(begin)

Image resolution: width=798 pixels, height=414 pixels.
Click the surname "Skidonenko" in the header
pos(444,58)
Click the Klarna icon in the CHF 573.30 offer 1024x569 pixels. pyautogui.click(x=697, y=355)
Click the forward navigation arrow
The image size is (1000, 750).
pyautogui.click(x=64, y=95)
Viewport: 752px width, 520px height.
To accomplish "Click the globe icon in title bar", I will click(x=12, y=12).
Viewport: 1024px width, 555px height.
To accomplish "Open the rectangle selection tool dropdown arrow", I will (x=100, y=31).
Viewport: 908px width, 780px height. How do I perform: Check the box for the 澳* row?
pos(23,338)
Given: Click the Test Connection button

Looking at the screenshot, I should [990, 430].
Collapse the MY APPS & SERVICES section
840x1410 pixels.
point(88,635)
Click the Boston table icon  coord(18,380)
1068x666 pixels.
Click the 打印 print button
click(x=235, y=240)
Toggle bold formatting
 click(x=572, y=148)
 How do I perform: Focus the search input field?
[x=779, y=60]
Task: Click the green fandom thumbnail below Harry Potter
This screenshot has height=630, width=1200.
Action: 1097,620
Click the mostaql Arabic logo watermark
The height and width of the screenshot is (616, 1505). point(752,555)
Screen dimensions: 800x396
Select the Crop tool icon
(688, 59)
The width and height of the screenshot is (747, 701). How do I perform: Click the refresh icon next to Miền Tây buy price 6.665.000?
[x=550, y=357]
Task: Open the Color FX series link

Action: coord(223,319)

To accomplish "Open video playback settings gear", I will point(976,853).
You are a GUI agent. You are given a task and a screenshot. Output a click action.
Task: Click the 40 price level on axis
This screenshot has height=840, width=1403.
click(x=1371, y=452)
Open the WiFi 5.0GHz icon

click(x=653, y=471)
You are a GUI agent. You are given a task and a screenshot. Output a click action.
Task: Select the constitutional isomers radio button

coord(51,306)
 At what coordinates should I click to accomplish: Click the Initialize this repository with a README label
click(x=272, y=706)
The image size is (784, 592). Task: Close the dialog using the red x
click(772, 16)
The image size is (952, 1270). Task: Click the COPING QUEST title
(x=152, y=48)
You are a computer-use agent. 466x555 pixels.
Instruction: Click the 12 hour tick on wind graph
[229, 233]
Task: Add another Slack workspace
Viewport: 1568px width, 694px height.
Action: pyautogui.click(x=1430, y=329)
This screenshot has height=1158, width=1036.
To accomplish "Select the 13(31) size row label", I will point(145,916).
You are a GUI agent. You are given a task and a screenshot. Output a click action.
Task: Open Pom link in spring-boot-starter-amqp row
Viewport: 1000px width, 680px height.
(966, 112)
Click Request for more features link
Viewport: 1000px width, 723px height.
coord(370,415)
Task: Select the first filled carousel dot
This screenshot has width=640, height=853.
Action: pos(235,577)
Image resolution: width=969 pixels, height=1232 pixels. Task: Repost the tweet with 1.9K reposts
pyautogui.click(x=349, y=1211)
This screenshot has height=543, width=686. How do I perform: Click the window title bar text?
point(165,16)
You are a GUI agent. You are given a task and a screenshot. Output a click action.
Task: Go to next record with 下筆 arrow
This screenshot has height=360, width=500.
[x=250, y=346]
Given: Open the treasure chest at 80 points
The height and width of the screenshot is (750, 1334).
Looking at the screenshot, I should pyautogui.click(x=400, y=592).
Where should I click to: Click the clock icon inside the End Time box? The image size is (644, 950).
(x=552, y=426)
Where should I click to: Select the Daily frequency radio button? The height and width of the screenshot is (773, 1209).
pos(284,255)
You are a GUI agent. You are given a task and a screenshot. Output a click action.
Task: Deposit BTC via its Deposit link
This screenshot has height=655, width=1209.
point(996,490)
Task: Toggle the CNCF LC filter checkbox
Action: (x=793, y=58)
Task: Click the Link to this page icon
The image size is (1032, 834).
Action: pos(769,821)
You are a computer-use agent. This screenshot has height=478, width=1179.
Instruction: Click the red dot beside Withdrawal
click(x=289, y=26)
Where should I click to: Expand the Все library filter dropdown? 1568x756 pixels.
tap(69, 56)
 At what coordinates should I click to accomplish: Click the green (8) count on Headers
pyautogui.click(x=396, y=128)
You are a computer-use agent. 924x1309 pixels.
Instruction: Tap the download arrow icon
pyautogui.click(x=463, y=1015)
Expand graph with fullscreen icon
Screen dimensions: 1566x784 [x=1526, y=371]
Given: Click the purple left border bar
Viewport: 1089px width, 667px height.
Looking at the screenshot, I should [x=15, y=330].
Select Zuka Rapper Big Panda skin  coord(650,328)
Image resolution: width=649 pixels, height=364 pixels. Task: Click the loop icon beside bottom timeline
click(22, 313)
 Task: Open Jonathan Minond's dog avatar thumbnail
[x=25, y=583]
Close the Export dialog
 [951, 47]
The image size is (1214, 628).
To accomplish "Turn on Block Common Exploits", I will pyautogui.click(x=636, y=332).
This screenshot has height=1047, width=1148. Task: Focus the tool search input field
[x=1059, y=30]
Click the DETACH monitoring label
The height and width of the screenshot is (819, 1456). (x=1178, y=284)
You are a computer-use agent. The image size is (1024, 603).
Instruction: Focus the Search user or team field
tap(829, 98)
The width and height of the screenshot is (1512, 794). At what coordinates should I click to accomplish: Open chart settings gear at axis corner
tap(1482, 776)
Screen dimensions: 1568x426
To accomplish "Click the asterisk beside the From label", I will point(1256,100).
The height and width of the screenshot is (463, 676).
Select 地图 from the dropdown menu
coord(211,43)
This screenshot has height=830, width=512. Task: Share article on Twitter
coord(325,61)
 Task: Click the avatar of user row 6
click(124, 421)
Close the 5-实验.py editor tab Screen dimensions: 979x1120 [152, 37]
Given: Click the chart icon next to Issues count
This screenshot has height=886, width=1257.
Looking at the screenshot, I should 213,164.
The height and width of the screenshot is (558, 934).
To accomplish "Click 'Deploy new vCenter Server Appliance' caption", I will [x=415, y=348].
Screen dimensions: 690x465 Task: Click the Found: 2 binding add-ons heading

(end)

STATED GOAL. Rewrite every line of the items above as a numbered list, leaving out the blank lines.

SOLUTION TO THIS EXERCISE.
1. Image resolution: width=798 pixels, height=414 pixels.
2. Click the surname "Skidonenko" in the header
3. pos(444,58)
4. Click the Klarna icon in the CHF 573.30 offer 1024x569 pixels. pyautogui.click(x=697, y=355)
5. Click the forward navigation arrow
6. The image size is (1000, 750).
7. pyautogui.click(x=64, y=95)
8. Viewport: 752px width, 520px height.
9. To accomplish "Click the globe icon in title bar", I will click(x=12, y=12).
10. Viewport: 1024px width, 555px height.
11. To accomplish "Open the rectangle selection tool dropdown arrow", I will (x=100, y=31).
12. Viewport: 908px width, 780px height. How do I perform: Check the box for the 澳* row?
13. pos(23,338)
14. Given: Click the Test Connection button
15. Looking at the screenshot, I should [990, 430].
16. Collapse the MY APPS & SERVICES section
17. 840x1410 pixels.
18. point(88,635)
19. Click the Boston table icon  coord(18,380)
20. 1068x666 pixels.
21. Click the 打印 print button
22. click(x=235, y=240)
23. Toggle bold formatting
24.  click(x=572, y=148)
25.  How do I perform: Focus the search input field?
26. [x=779, y=60]
27. Task: Click the green fandom thumbnail below Harry Potter
28. This screenshot has height=630, width=1200.
29. Action: 1097,620
30. Click the mostaql Arabic logo watermark
31. The height and width of the screenshot is (616, 1505). point(752,555)
32. Screen dimensions: 800x396
33. Select the Crop tool icon
34. (688, 59)
35. The width and height of the screenshot is (747, 701). How do I perform: Click the refresh icon next to Miền Tây buy price 6.665.000?
36. [x=550, y=357]
37. Task: Open the Color FX series link
38. Action: coord(223,319)
39. To accomplish "Open video playback settings gear", I will point(976,853).
40. You are a GUI agent. You are given a task and a screenshot. Output a click action.
41. Task: Click the 40 price level on axis
42. This screenshot has height=840, width=1403.
43. click(x=1371, y=452)
44. Open the WiFi 5.0GHz icon
45. click(x=653, y=471)
46. You are a GUI agent. You are given a task and a screenshot. Output a click action.
47. Task: Select the constitutional isomers radio button
48. coord(51,306)
49.  At what coordinates should I click to accomplish: Click the Initialize this repository with a README label
50. click(x=272, y=706)
51. The image size is (784, 592). Task: Close the dialog using the red x
52. click(772, 16)
53. The image size is (952, 1270). Task: Click the COPING QUEST title
54. (x=152, y=48)
55. You are a computer-use agent. 466x555 pixels.
56. Instruction: Click the 12 hour tick on wind graph
57. [229, 233]
58. Task: Add another Slack workspace
59. Viewport: 1568px width, 694px height.
60. Action: pyautogui.click(x=1430, y=329)
61. This screenshot has height=1158, width=1036.
62. To accomplish "Select the 13(31) size row label", I will point(145,916).
63. You are a GUI agent. You are given a task and a screenshot. Output a click action.
64. Task: Open Pom link in spring-boot-starter-amqp row
65. Viewport: 1000px width, 680px height.
66. (966, 112)
67. Click Request for more features link
68. Viewport: 1000px width, 723px height.
69. coord(370,415)
70. Task: Select the first filled carousel dot
71. This screenshot has width=640, height=853.
72. Action: pos(235,577)
73. Image resolution: width=969 pixels, height=1232 pixels. Task: Repost the tweet with 1.9K reposts
74. pyautogui.click(x=349, y=1211)
75. This screenshot has height=543, width=686. How do I perform: Click the window title bar text?
76. point(165,16)
77. You are a GUI agent. You are given a task and a screenshot. Output a click action.
78. Task: Go to next record with 下筆 arrow
79. This screenshot has height=360, width=500.
80. [x=250, y=346]
81. Given: Open the treasure chest at 80 points
82. The height and width of the screenshot is (750, 1334).
83. Looking at the screenshot, I should pyautogui.click(x=400, y=592).
84. Where should I click to: Click the clock icon inside the End Time box? The image size is (644, 950).
85. (x=552, y=426)
86. Where should I click to: Select the Daily frequency radio button? The height and width of the screenshot is (773, 1209).
87. pos(284,255)
88. You are a GUI agent. You are given a task and a screenshot. Output a click action.
89. Task: Deposit BTC via its Deposit link
90. This screenshot has height=655, width=1209.
91. point(996,490)
92. Task: Toggle the CNCF LC filter checkbox
93. Action: (x=793, y=58)
94. Task: Click the Link to this page icon
95. The image size is (1032, 834).
96. Action: pos(769,821)
97. You are a computer-use agent. This screenshot has height=478, width=1179.
98. Instruction: Click the red dot beside Withdrawal
99. click(x=289, y=26)
100. Where should I click to: Expand the Все library filter dropdown? 1568x756 pixels.
101. tap(69, 56)
102.  At what coordinates should I click to accomplish: Click the green (8) count on Headers
103. pyautogui.click(x=396, y=128)
104. You are a computer-use agent. 924x1309 pixels.
105. Instruction: Tap the download arrow icon
106. pyautogui.click(x=463, y=1015)
107. Expand graph with fullscreen icon
108. Screen dimensions: 1566x784 [x=1526, y=371]
109. Given: Click the purple left border bar
110. Viewport: 1089px width, 667px height.
111. Looking at the screenshot, I should [x=15, y=330].
112. Select Zuka Rapper Big Panda skin  coord(650,328)
113. Image resolution: width=649 pixels, height=364 pixels. Task: Click the loop icon beside bottom timeline
114. click(22, 313)
115.  Task: Open Jonathan Minond's dog avatar thumbnail
116. [x=25, y=583]
117. Close the Export dialog
118.  [951, 47]
119. The image size is (1214, 628).
120. To accomplish "Turn on Block Common Exploits", I will pyautogui.click(x=636, y=332).
121. This screenshot has height=1047, width=1148. Task: Focus the tool search input field
122. [x=1059, y=30]
123. Click the DETACH monitoring label
124. The height and width of the screenshot is (819, 1456). (x=1178, y=284)
125. You are a computer-use agent. The image size is (1024, 603).
126. Instruction: Focus the Search user or team field
127. tap(829, 98)
128. The width and height of the screenshot is (1512, 794). At what coordinates should I click to accomplish: Open chart settings gear at axis corner
129. tap(1482, 776)
130. Screen dimensions: 1568x426
131. To accomplish "Click the asterisk beside the From label", I will point(1256,100).
132. The height and width of the screenshot is (463, 676).
133. Select 地图 from the dropdown menu
134. coord(211,43)
135. This screenshot has height=830, width=512. Task: Share article on Twitter
136. coord(325,61)
137.  Task: Click the avatar of user row 6
138. click(124, 421)
139. Close the 5-实验.py editor tab Screen dimensions: 979x1120 [152, 37]
140. Given: Click the chart icon next to Issues count
141. This screenshot has height=886, width=1257.
142. Looking at the screenshot, I should 213,164.
143. The height and width of the screenshot is (558, 934).
144. To accomplish "Click 'Deploy new vCenter Server Appliance' caption", I will [x=415, y=348].
145. Screen dimensions: 690x465 Task: Click the Found: 2 binding add-ons heading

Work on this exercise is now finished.